Unsatisfactory endodontic treatment is one of the most common malpractice insurance claims. If in doubt, you risk nothing by asking for specialist advice. Your patients will appreciate the concern and effort on their behalf.
Careful evaluation is advised in the following situations:
- Diagnosis: When symptoms are vague, signs inconclusive and radiographic evidence limited, a correct diagnosis can be very difficult.
- Access to the tooth: When patients have limited opening of their mouth getting access to posterior teeth can become very difficult.
- Curved canals: These require particular techniques and instruments. Without them, ledging, blocking, stripping or perforation of the canal is easily done.
- Calcified canals: These can be difficult to locate and are usually found in older patients, heavily restored teeth or one that has suffered trauma.
- Surgical endodontics: For cases that have to be treated by endodontic surgery the latest microsurgical techniques are used, however many cases that used to be treated surgically can now be dealt with by non-surgical root canal re-treatment. The results are more predictable and successful than ever before.

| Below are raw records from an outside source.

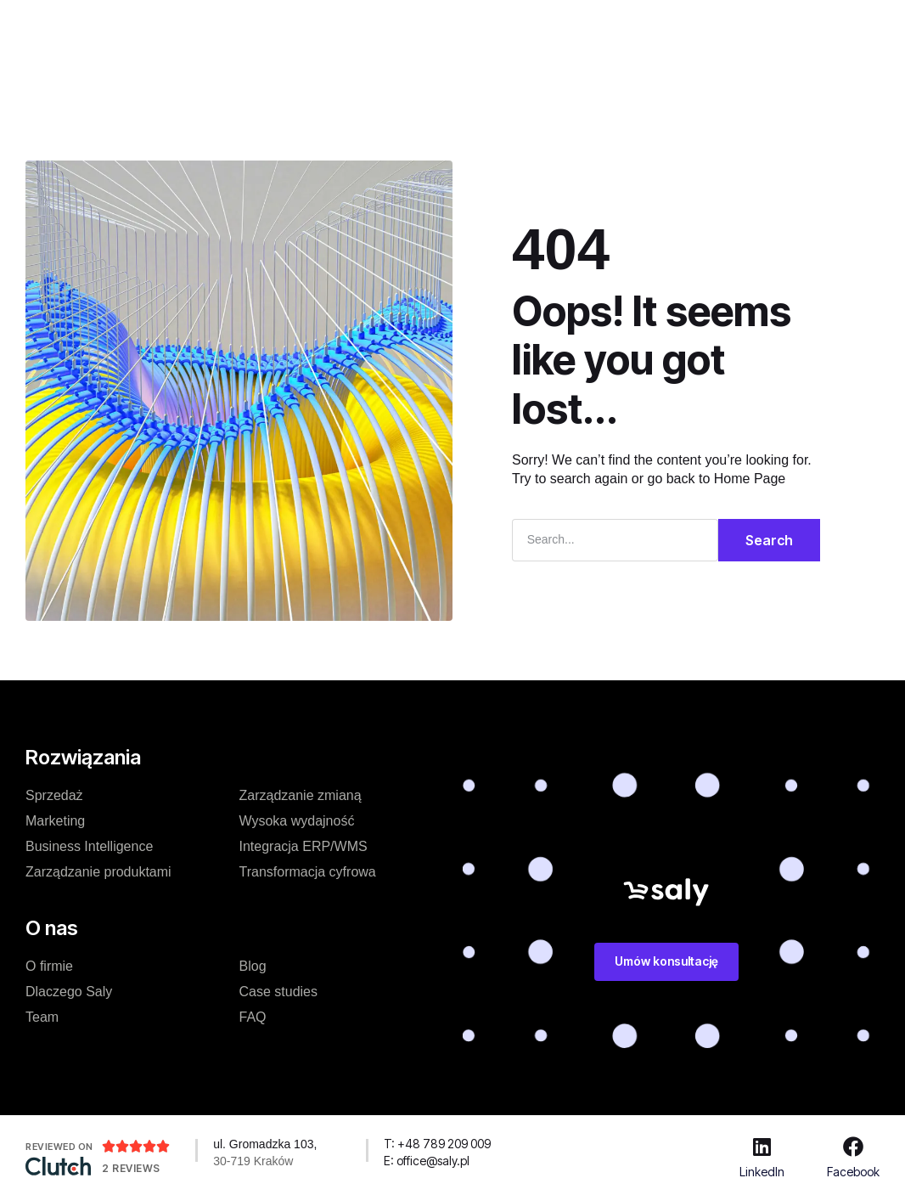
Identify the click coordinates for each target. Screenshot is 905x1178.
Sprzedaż (54, 795)
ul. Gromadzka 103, (265, 1144)
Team (42, 1017)
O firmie (49, 966)
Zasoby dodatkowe (407, 74)
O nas (514, 24)
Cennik (338, 24)
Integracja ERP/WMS (303, 846)
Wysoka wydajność (297, 821)
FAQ (253, 1017)
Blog (573, 24)
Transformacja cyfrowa (307, 872)
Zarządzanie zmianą (300, 795)
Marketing (55, 821)
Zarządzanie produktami (98, 872)
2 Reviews (131, 1168)
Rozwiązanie (248, 24)
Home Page (750, 478)
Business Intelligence (89, 846)
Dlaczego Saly (68, 991)
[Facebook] (853, 1146)
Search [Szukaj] (769, 540)
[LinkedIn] (761, 1146)
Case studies (428, 24)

The need for endodontic surgery has not been eliminated but modern techniques allow it to be drastically reduced.
- Re–treatment cases: Previous endodontic treatment that has failed is best dealt with by the specialist. This includes dealing with calcification, broken instruments, perforations, the removal of posts and existing root filling materials (pastes, gutta percha and silver points as well as fractured instruments).
- Elective endodontics: There are situations where the pulp may have to be sacrificed for restorative reasons. Elective re-treatment of a previously root canal treated tooth may be indicated even though the tooth is symptomless and especially recommended where a new crown or bridgework is planned.